More Mythos Marketing.

by 12345hn6789

0 subcomment

The coin flip game does not work. I tossed 2 coins and it broke after that. You cannot progress forward.
Not a great start for "a generational leap in model effectiveness"

by philipwhiuk

0 subcomment

Given that token counts are easily available not providing how much any of his examples cost is lunacy.

by queenkjuul

0 subcomment

not only is the site completely unusable on mobile ootb, but when i enable desktop mode on Android, my taps are detected in the wrong spot--clicking Chicago registers as Saskatoon.
At first i thought its routing was just completely botched.
The text overflow on the legend is pretty funny considering how well the other graphics turned out
(Edit: referring to the map app)

by zb3

0 subcomment

Was the condition of being granted early access to this castrated model writing a post praising it?

by zuzululu

0 subcomment

> First, how good is Fable?
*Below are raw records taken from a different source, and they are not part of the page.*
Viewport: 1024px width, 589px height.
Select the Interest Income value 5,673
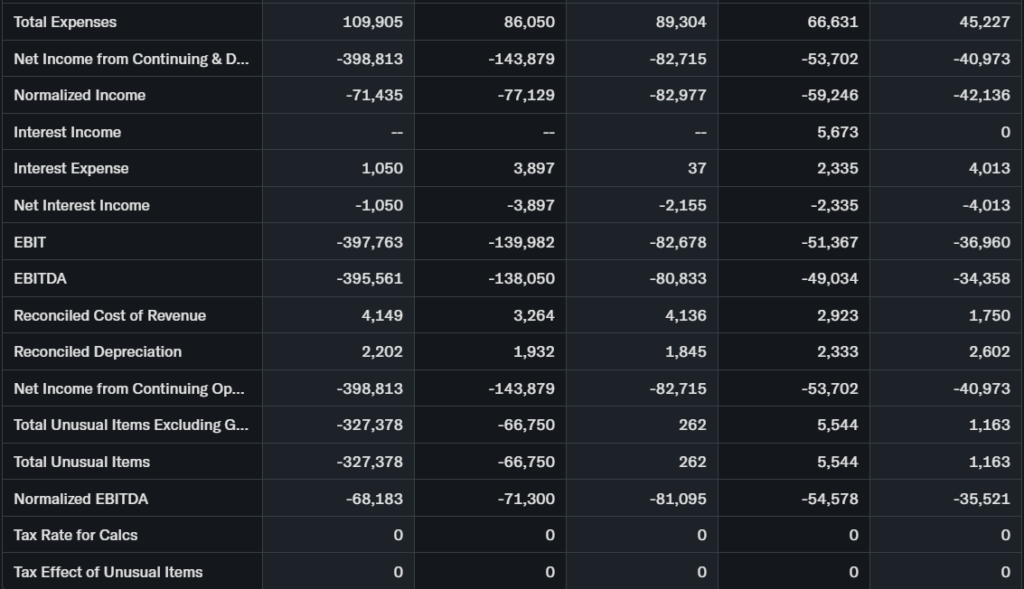tap(837, 132)
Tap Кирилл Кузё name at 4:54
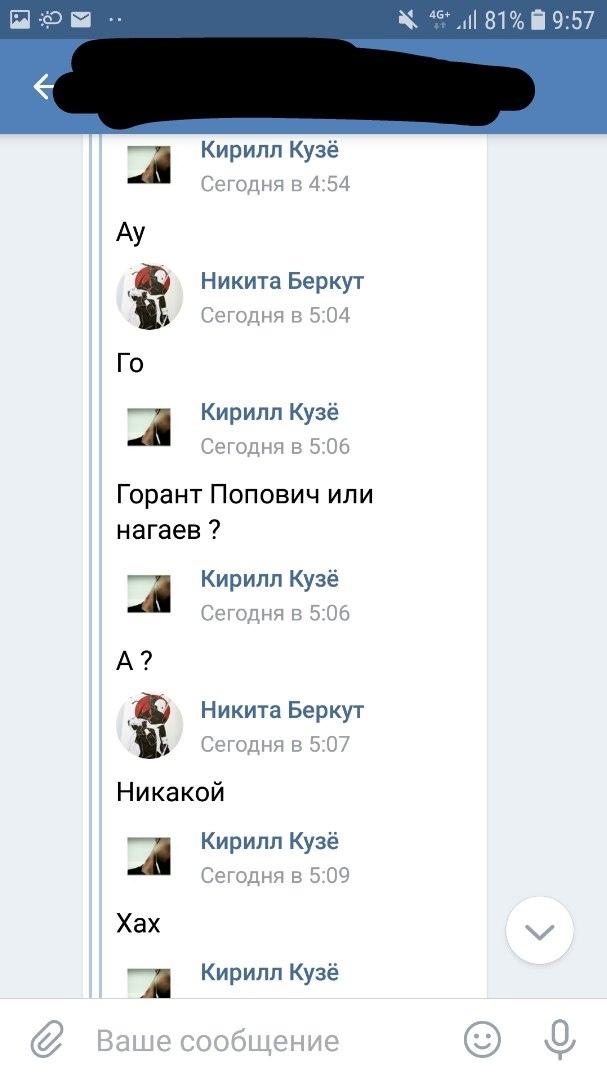The height and width of the screenshot is (1080, 607). tap(270, 151)
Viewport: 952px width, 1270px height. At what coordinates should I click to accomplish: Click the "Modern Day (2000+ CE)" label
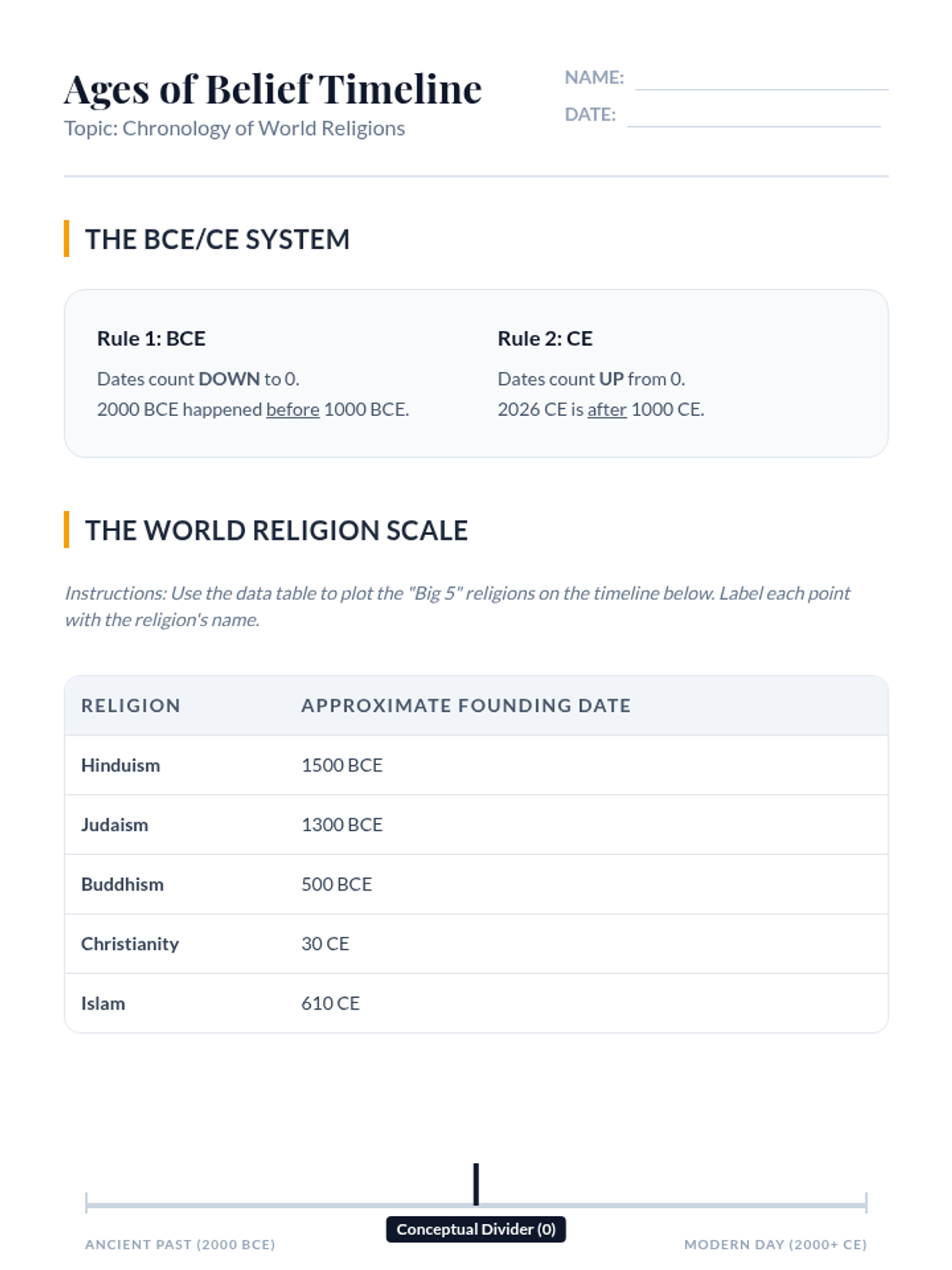coord(775,1245)
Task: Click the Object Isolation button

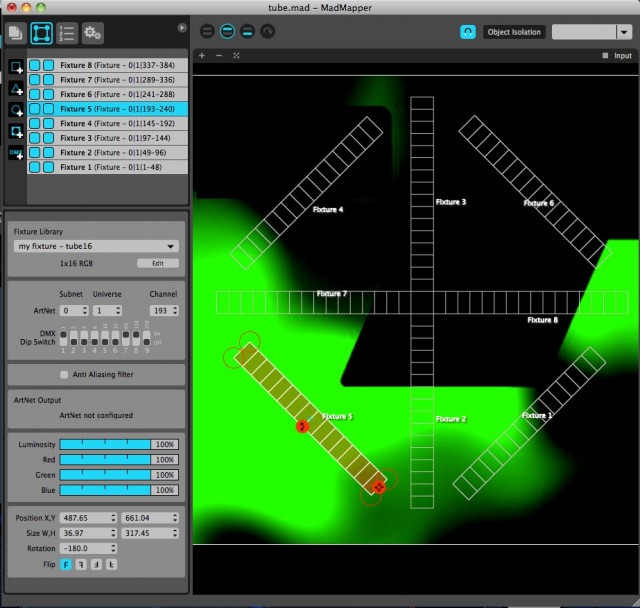Action: [514, 32]

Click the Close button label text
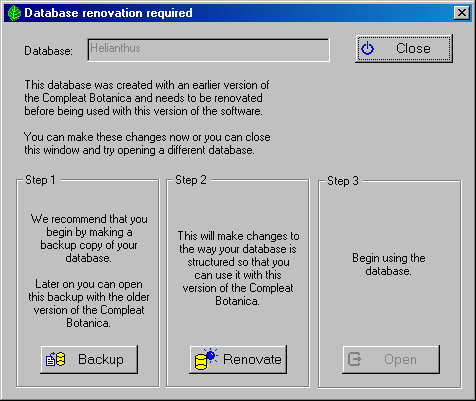point(413,49)
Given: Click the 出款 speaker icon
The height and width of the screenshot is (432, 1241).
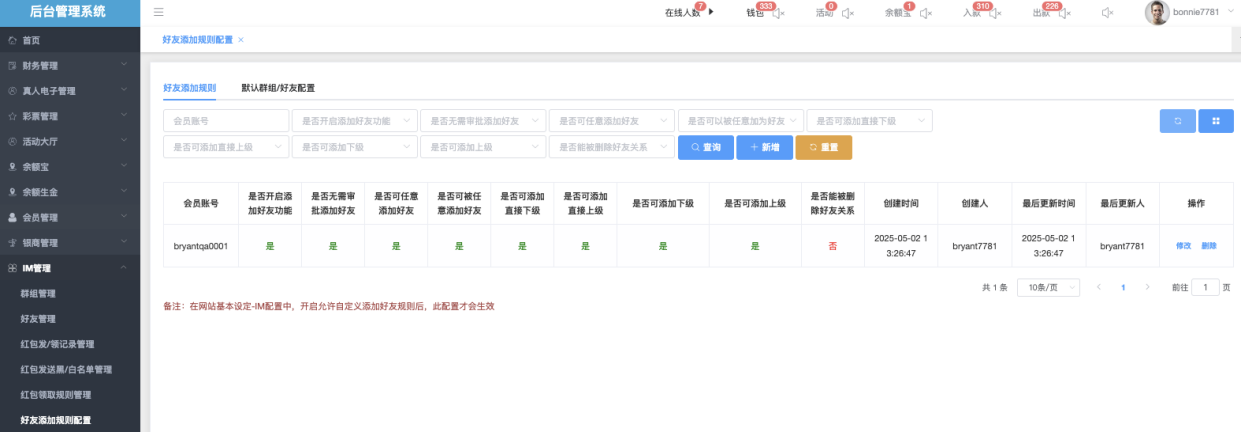Looking at the screenshot, I should click(x=1063, y=13).
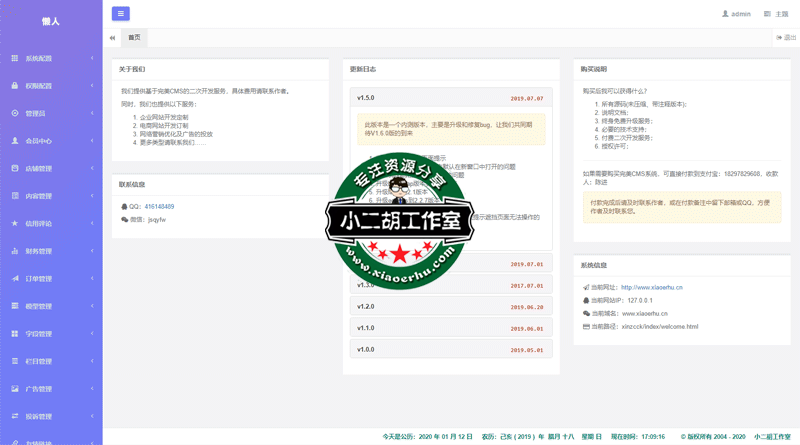Viewport: 800px width, 445px height.
Task: Expand the v1.0.0 changelog entry
Action: click(449, 350)
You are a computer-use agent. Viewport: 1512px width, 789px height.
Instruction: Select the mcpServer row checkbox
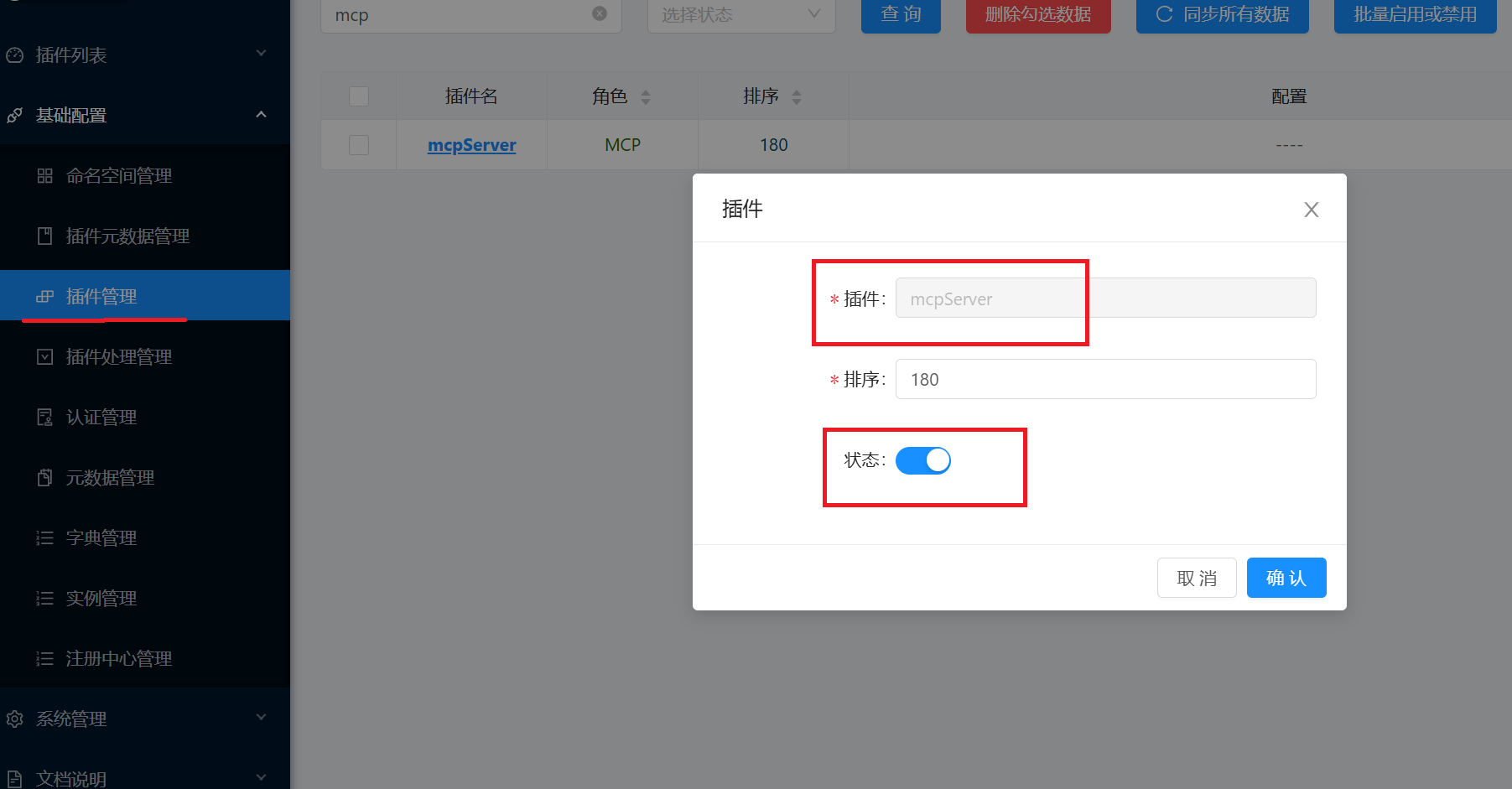pyautogui.click(x=359, y=145)
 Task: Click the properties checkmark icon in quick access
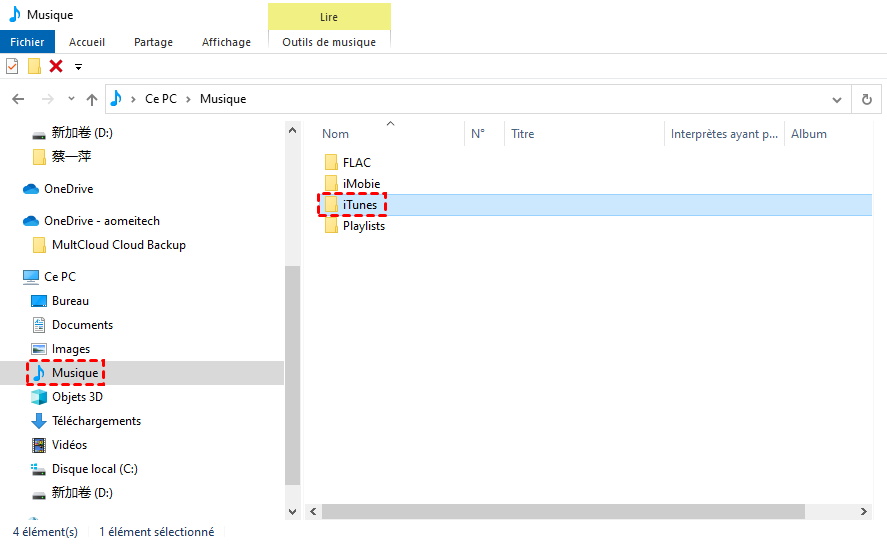(12, 66)
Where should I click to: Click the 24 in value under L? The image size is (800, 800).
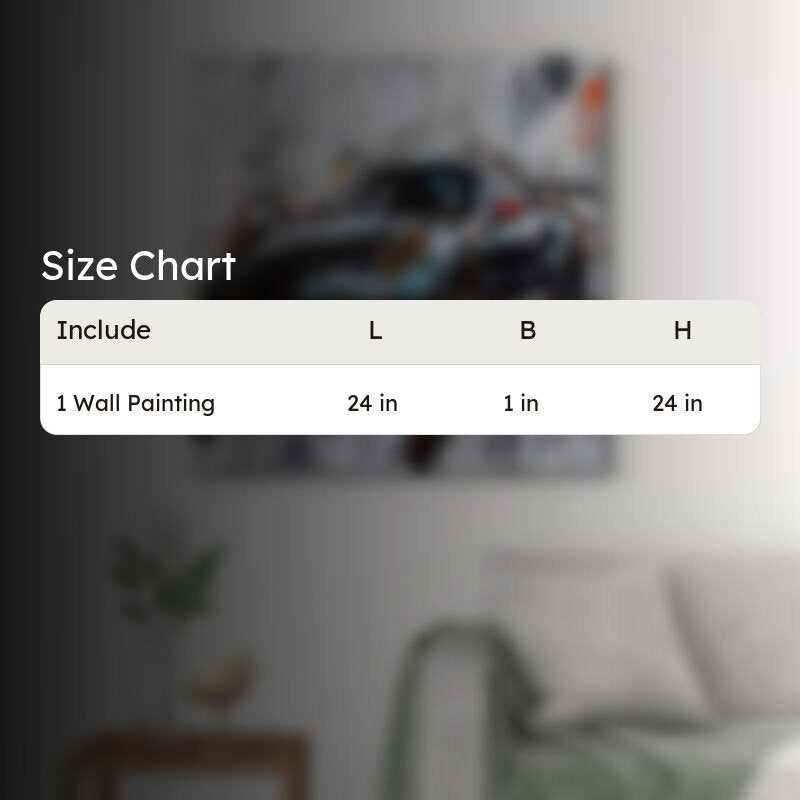tap(372, 404)
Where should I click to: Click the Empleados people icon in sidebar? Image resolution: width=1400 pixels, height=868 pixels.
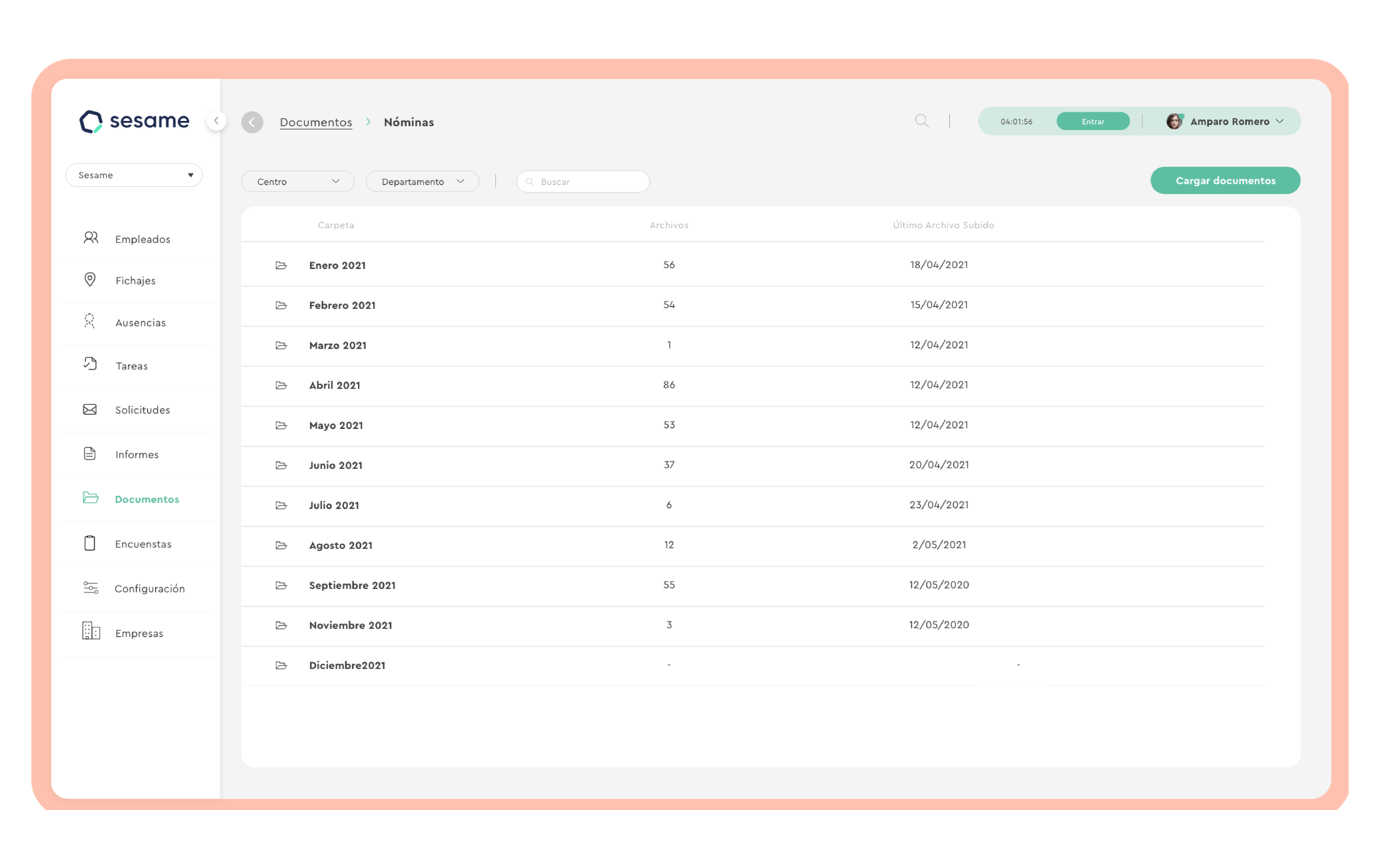pyautogui.click(x=91, y=238)
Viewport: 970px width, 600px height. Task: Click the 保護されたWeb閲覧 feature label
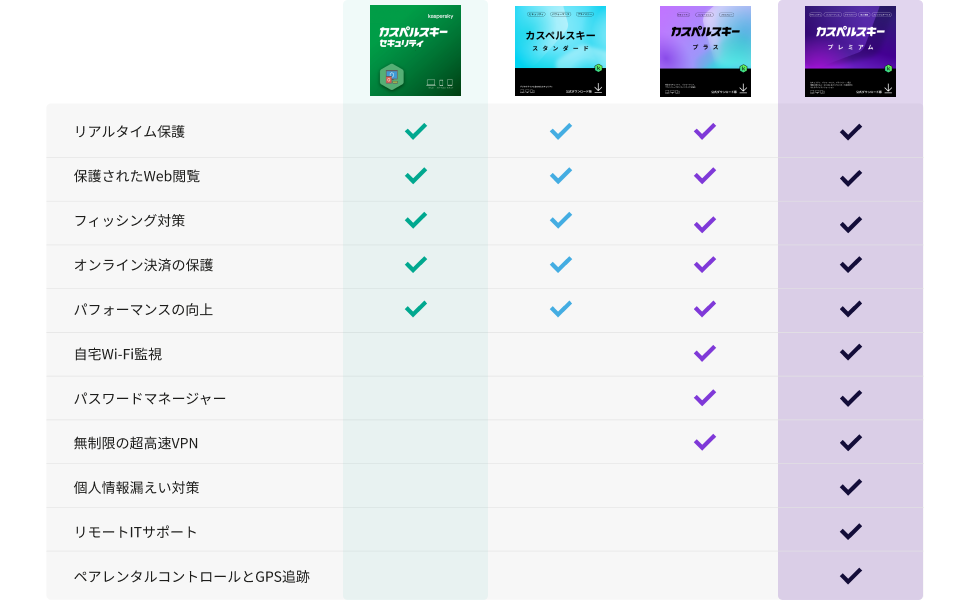tap(137, 176)
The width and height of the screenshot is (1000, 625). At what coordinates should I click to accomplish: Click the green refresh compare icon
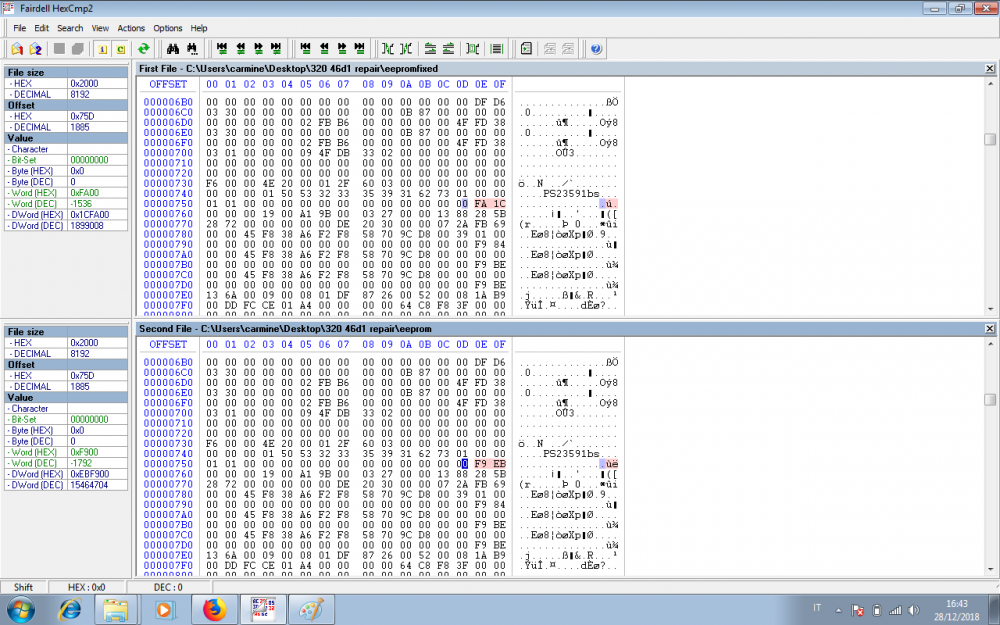[143, 48]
In experiment after experiment I conducted, it outperformed basically every other public model I have used by a considerable margin.
What makes me excited is that GPT 5.6 (its actually GPT 6) is going to be crazy

by younglunaman

1 subcomments

>What it feels like to work with Mythos >Looks Inside >So I did this with fable...
What?

by honeycrispy

0 subcomment

Reading it, I can't help but feel he's being paid to write this. Or maybe he hopes to be paid. The language he uses makes him sound like he's fawning over the lost days of his childhood. Pardon me for being skeptical, but a trillion dollar company running a net-loss is hoping to IPO, and needs to sway public opinion by any means necessary. I would imagine that no dirty marketing scheme is off of the table, even from the self-proclaimed "good guys".

by nickphx

0 subcomment

oh look, more overhyped drivel from a non-technical person.

by Andy_Donner

0 subcomment

[flagged]

by andrewvu0203

0 subcomment

[flagged]

by aryehof

0 subcomment

[flagged]

by ath3nd

0 subcomment

[dead]

by et-al

2 subcomments

[flagged]

by pbgcp2026

1 subcomments

So, Ethan Mollick has just broke an NDA he signed. Typical. Out of everyone participating in Project Glasswing it was, of course, the Uni to f*k it up.